Sharon helps shape the state of financial literacy in our nation and how best to promote a financially literate populous through her appointment to the President’s Advisory Council on Financial Literacy. She and the 18 other members of the council were selectively appointed by President Bush for their expertise in financial education and will serve a two-year term. As a council member, Sharon is directly responsible to the President and Treasury Secretary for creating interesting and innovative ways to influence financial education.

Sharon is an entrepreneur, author, philanthropist, educator, international speaker, licensed CPA and mother. She has been a pioneer in developing new technologies to bring education into children’s lives in ways that are innovative, challenging and fun, and remains committed to education – particularly financial literacy.

“Our current educational system has not been able to keep pace with the global and technological changes in the world today,” Sharon says. “We must teach our young people the skills – both scholastic and financial – that they need to, not only survive, but flourish in the world.”

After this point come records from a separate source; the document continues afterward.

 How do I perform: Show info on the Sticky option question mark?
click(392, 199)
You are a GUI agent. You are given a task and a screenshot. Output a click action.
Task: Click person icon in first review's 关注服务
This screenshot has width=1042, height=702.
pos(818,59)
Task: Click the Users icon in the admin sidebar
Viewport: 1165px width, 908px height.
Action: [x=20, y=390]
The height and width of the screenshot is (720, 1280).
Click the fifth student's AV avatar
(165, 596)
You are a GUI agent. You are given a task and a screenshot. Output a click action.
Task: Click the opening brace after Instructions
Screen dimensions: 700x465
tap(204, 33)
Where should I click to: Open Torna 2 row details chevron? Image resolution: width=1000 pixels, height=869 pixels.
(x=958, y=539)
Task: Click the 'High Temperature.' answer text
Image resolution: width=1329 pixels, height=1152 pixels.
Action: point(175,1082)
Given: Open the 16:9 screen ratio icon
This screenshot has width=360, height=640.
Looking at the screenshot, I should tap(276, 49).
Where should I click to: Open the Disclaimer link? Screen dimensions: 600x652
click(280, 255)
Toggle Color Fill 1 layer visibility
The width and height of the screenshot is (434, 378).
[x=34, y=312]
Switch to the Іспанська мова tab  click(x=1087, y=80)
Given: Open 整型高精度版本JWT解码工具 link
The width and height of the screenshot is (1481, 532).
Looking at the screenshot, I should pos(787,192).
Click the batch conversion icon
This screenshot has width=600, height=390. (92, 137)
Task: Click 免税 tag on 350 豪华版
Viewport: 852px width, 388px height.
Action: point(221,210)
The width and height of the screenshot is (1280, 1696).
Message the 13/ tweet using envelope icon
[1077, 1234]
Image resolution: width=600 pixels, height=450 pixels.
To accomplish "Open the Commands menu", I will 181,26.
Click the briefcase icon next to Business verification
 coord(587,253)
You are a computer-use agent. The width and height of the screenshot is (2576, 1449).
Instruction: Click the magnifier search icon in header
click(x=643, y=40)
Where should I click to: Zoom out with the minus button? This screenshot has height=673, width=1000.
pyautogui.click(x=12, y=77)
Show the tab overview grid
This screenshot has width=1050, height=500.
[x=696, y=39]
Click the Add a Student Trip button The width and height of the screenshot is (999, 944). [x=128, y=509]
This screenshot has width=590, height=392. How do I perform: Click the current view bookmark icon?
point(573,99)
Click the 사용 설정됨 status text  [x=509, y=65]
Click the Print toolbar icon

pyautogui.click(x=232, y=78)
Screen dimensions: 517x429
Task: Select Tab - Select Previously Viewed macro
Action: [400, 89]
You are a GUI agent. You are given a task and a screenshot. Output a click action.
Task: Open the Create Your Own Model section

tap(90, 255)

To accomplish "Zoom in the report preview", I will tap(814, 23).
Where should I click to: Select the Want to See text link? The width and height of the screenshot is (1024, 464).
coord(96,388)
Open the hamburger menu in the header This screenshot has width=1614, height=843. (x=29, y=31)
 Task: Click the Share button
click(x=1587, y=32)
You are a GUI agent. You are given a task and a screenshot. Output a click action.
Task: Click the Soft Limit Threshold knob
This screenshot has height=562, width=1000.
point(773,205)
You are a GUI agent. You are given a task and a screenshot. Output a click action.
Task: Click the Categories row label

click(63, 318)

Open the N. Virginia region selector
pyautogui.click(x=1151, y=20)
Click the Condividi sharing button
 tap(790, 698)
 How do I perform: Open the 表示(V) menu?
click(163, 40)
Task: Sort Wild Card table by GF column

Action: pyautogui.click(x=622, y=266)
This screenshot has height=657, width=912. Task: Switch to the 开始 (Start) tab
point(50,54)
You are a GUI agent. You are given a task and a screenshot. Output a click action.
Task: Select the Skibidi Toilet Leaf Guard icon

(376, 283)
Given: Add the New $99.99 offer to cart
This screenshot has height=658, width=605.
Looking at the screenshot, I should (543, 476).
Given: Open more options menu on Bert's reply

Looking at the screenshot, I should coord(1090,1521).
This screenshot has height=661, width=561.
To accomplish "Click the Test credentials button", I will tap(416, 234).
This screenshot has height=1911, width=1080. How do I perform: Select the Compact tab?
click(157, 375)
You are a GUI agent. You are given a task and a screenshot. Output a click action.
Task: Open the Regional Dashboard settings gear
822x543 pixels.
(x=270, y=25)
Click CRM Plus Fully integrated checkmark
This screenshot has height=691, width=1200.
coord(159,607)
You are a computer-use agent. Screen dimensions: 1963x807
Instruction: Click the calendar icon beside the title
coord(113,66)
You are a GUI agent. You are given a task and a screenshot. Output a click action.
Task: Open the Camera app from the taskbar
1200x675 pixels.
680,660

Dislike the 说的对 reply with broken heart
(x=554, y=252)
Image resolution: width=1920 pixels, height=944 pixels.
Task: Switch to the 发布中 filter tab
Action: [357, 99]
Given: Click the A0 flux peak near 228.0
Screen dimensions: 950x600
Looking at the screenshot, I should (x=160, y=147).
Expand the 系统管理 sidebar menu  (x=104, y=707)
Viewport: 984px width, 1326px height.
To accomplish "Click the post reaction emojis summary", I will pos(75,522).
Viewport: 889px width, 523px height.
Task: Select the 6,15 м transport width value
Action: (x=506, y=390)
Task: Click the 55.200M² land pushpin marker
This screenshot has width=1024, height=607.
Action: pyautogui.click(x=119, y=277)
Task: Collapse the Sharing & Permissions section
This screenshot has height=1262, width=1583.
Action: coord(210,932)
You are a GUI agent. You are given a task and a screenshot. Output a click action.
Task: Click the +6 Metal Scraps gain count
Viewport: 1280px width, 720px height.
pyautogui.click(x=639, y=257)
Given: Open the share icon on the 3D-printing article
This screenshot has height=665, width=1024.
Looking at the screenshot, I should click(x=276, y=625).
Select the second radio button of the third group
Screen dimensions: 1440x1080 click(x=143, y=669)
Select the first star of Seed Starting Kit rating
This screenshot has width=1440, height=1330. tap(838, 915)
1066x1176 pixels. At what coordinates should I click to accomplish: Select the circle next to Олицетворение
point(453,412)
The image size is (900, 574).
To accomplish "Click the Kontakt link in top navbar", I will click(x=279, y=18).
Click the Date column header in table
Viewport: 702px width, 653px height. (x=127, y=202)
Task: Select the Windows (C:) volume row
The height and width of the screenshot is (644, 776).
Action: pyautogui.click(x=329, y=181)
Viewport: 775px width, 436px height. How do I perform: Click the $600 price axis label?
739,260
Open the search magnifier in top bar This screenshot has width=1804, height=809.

Sharon travels nationally and internationally to speak on a range of topics from educating children and adults on taking control of their personal finances to the entrepreneurial business strategies she used in building international success.

“Sharon’s passion for entrepreneurship is matched by her dedication to education,” says Mary Lou Bessette, a longtime business leader and executive director of strategic initiatives at Arizona State University’s W.P. Carey School of Business. “Her personal mission is to instill financial literacy worldwide. Sharon’s writings and leadership, especially with women and children, demonstrate that she is uniquely positioned to change the world through education.”

Sharon is known world-wide as the co-author of the international best-selling book Rich Dad, Poor Dad and the Rich Dad series of books. During her 10 years with the Rich Dad Company, it grew into an international powerhouse with over 20 books, board games, Web sites, CDs, audio cassettes and seminars. Rich Dad, Poor Dad has been on The New York Times Best Sellers List for over six and a half years and is available in over 50 languages and sold in more than 108 countries. More than 27 million Rich Dad books have been sold around the world.

In 2007, Sharon left the managerial board of The Rich Dad Company to pursue focused work on financial education for children and families, as well as to continue work on improving our nation’s educational system. It was this passion that led her to recently launch Pay Your Family First and YouthPreneur.

A committed philanthropist, Sharon also gives back to world communities as both a volunteer and benefactor. She is a member of the Business Advisory Council for the Attorney General of the State of Arizona. She has served on the Dean’s Council 100 of the W.P. Carey School of Business at Arizona State University and as a member of the advisory Board of the Spirit of Enterprise at the W.P. Carey School of Business. Sharon serves on the National board of Women’s Presidents Organization and serves on the national board of Childhelp, a national organization founded to prevent and treat child abuse.

In 2002, Childhelp honored Sharon and her husband, Michael, as recipients of the Spirit of the Children Award. In 2004, Sharon and Michael were recognized as an Arizona “Power Couple,” and Sharon was also named as a 2005 Woman of Distinction by the Crohn’s & Colitis Foundation of America.

Sharon graduated with Magna Cum Laude honors from Florida State University with a degree in accounting, then joined the ranks of a Big Eight accounting firm. Sharon has held various management positions with computer, insurance, and publishing companies while maintaining her professional credentials as a Wisconsin CPA, and a member of the AICPA (American Institute of Certified Public Accountants).